# What is my rat doing?



## hatchethottie (Nov 7, 2010)

This is confusing me, I've looking for info on the net but it is all quite conflicting.

I have 2 rats, one is smaller, yet seems to be the alpha rat. he is out exploring first at free range time and doesn't make a noise when i pick him up / pet him.

the other (bigger) rat is much more shy, and when i pet him he peeps and squeaks in protest, when i pick him up he makes such a noise! Like a long loud squeak and lots of little squeaks. he does this thing where he will freeze in the same position (scared?) and then when i pet him....not a noise at all, just sitting there, and i think 'oh, he must be enjoying it' then suddenly he lets out this tremendous squeals and leaps like a kangaroo!

I'm guessing he just needs some gentle coaxing and he will learn to trust me? Is the smaller (alpha) one pushing him around causing him to be so nervous?

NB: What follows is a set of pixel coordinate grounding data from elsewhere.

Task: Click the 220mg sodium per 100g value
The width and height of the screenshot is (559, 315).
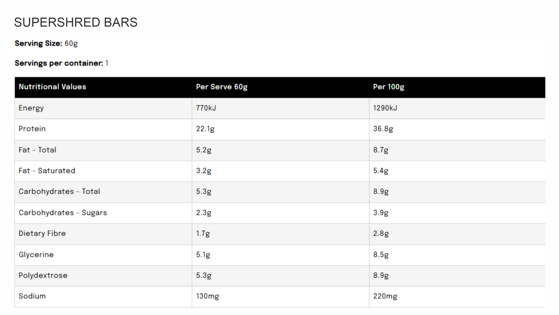Action: pos(385,296)
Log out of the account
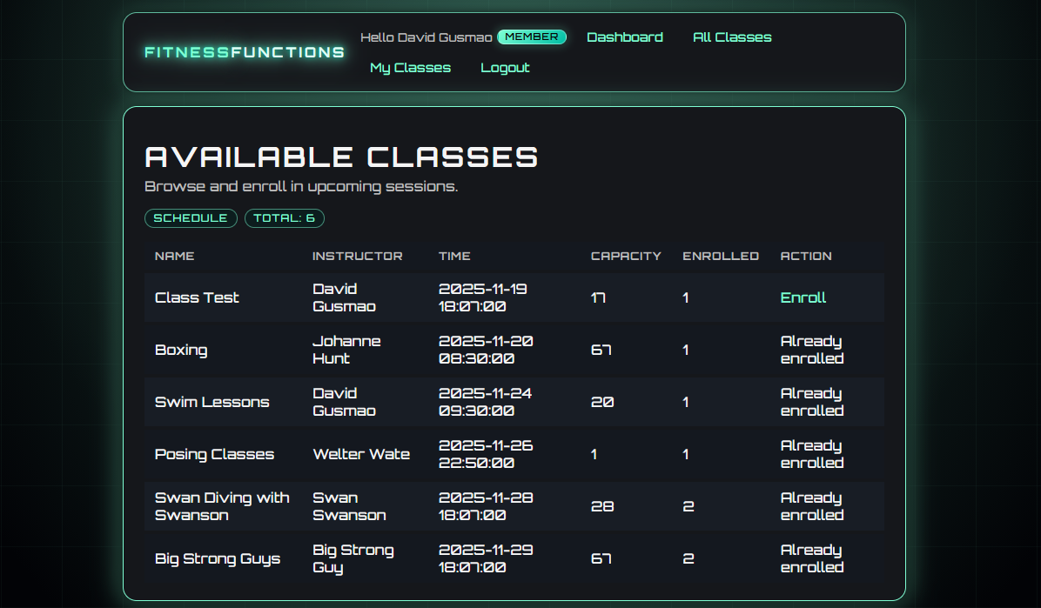Image resolution: width=1041 pixels, height=608 pixels. tap(505, 67)

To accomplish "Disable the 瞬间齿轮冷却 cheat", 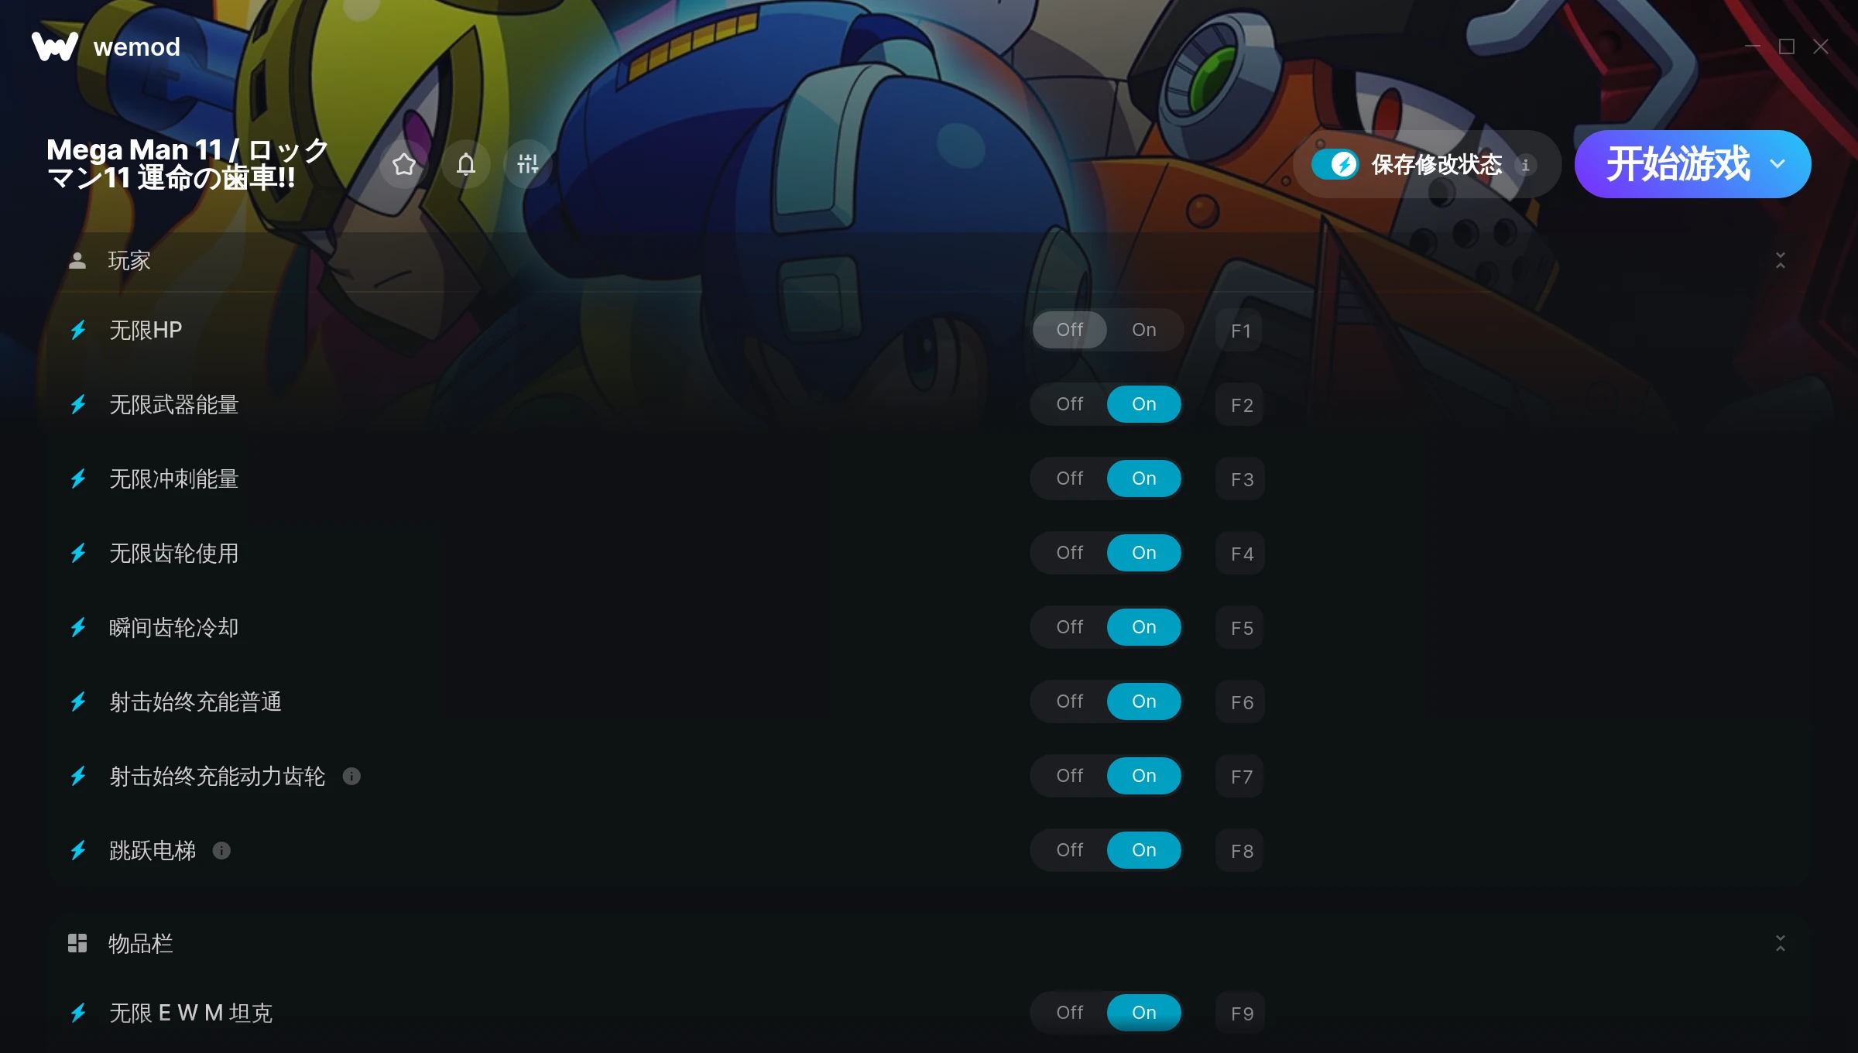I will pos(1069,627).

The main thing though, is when I have them out for free range, he will get curious and come to say hi, he will not run away when i stroke him, but rather move sideways, and follow my finger with his nose, its hard to explain but almost like he is challenging me, he will jump a little (but not away from me....just jump out of nervousness) and lift his back leg / half roll on his side, then back away from me in a circle. So its not like he's backing away in a scared way, he's a whole room to run away to if he wanted, but he backs away in a circle so he's curious as to what im doing (just 1 finger stroking lightly down his back) and to me he just looks like he really isnt enjoying it and i feel like im invading his privacy, i can't understand what he is doing? Is he going to bite me? He tries to get to my fingers while I'm stroking him and I keep thinking its because he wants to bite me to warn me off, its a funny thing to watch because he just looks so strange, walking backwards in a circle while trying to reach my fingers on his back. his little leg and one paw go into the air and he exposes his belly.




anyway, anyone who could shed light on this behaviour i would really appreciate it. Thanks!


----------



## Jaguar (Nov 15, 2009)

mm, yeah, he feels threatened by your hand and is trying to push it back/pin it down... it's like a warning not to mess with him. it's not really aggressive behavior, but if he starts puffing his fur, making hissing/huffing noises, arching his back, and so on, give him some space, that means he's serious.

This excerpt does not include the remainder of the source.